▶ Activity:
Starting at the line that contains "Open the JavaScript language mode selector", write out every line through the last one in the records below, word for word. Leave out any pictures.

(Collected data entries)
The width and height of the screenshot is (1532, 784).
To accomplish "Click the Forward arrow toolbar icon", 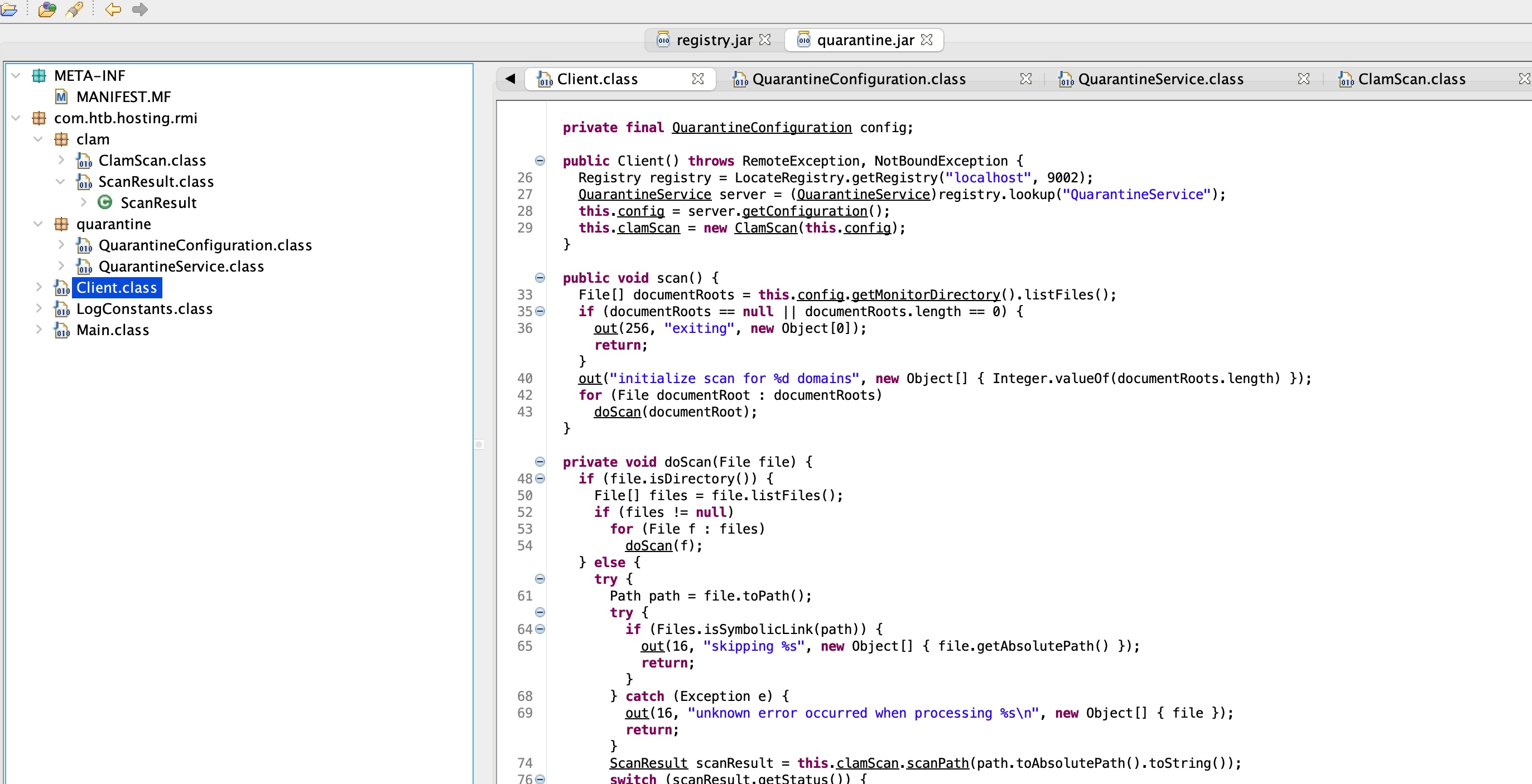I will point(140,9).
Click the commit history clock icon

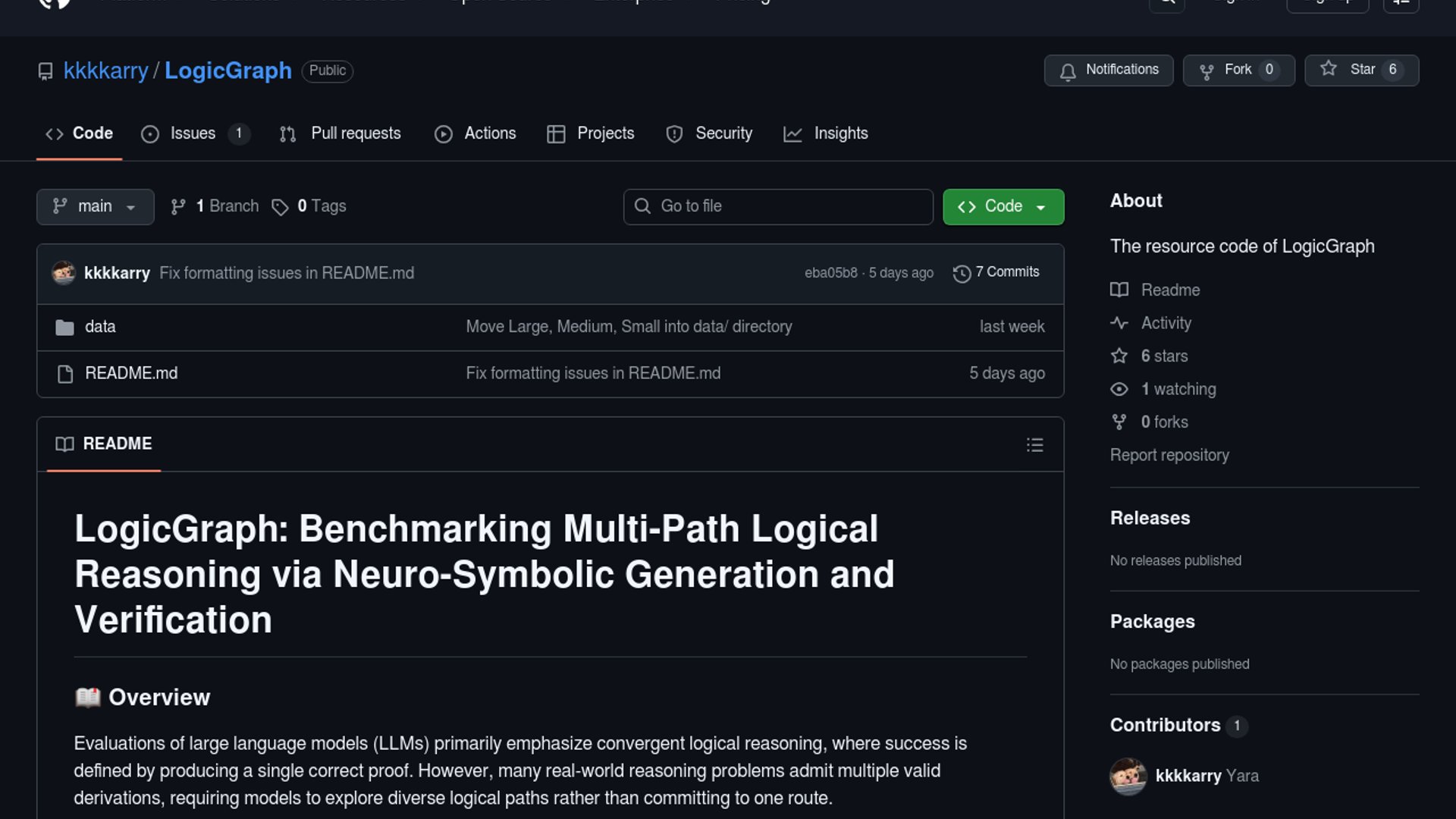[962, 274]
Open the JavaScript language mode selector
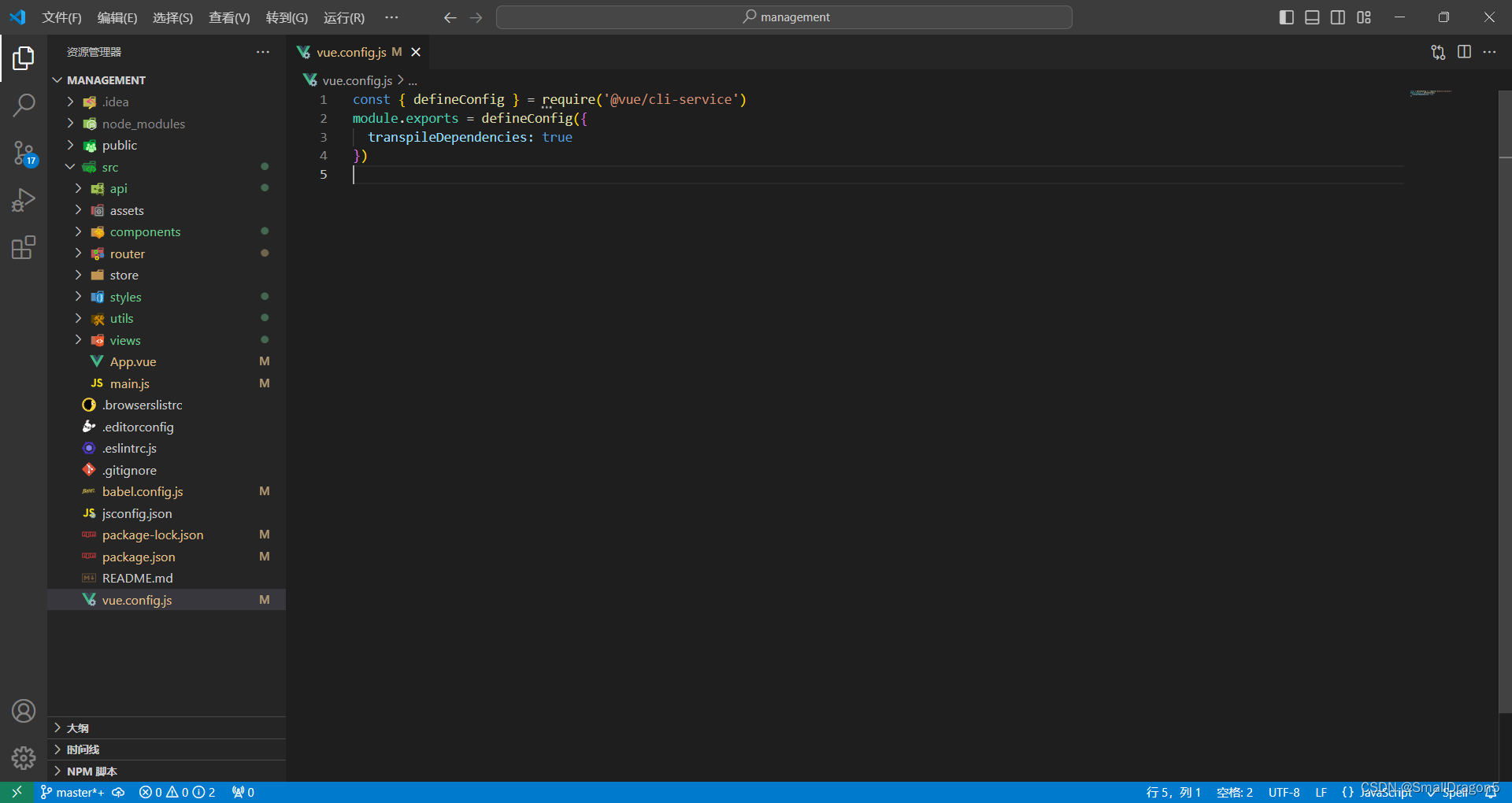Screen dimensions: 1512x803 click(x=1383, y=792)
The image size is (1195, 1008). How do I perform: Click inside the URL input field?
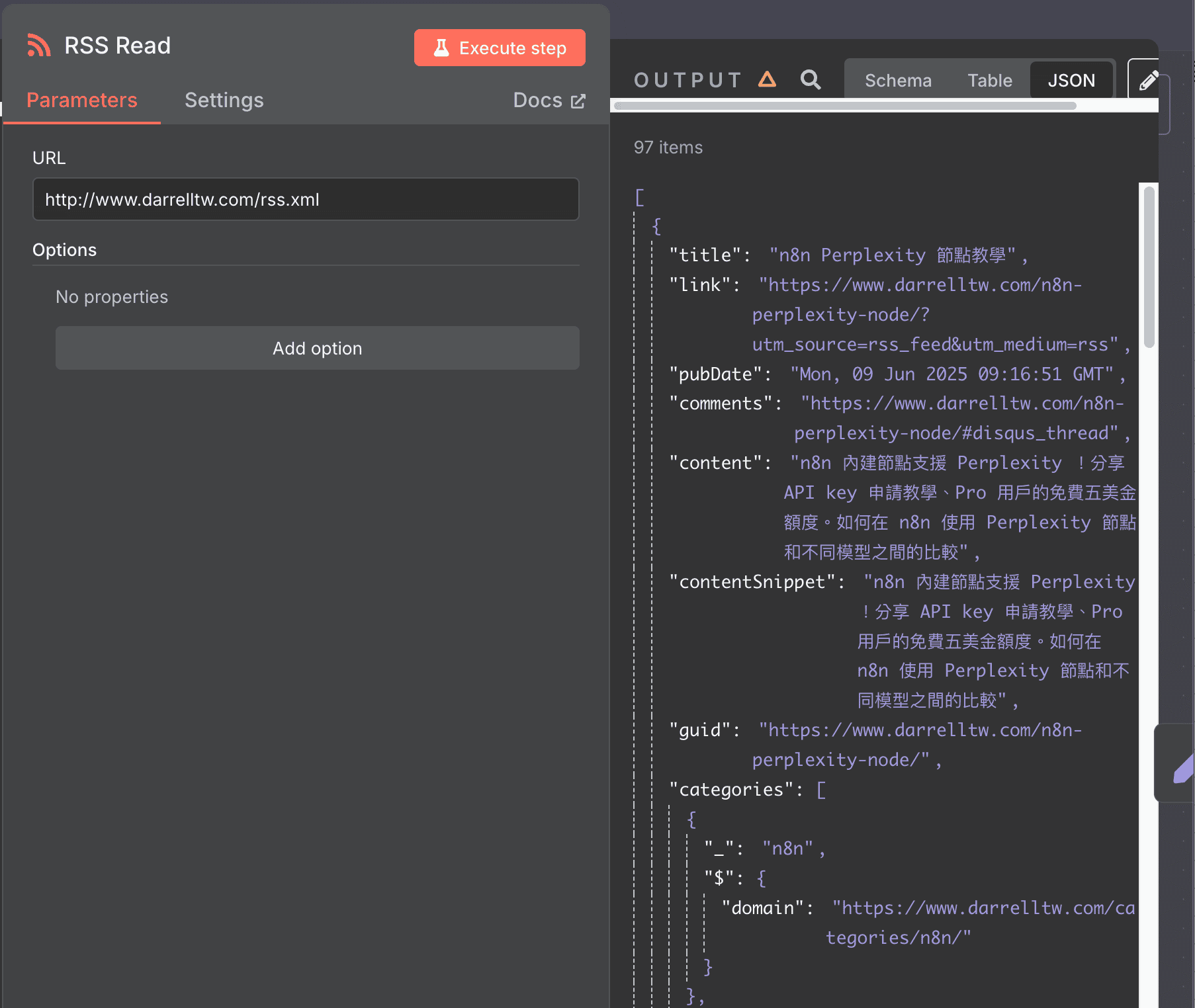[x=305, y=199]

▶ Task solution:
Open the JavaScript language mode selector
Screen dimensions: 1512x803 click(x=1383, y=792)
The image size is (1195, 1008). How do I perform: Click inside the URL input field?
[x=305, y=199]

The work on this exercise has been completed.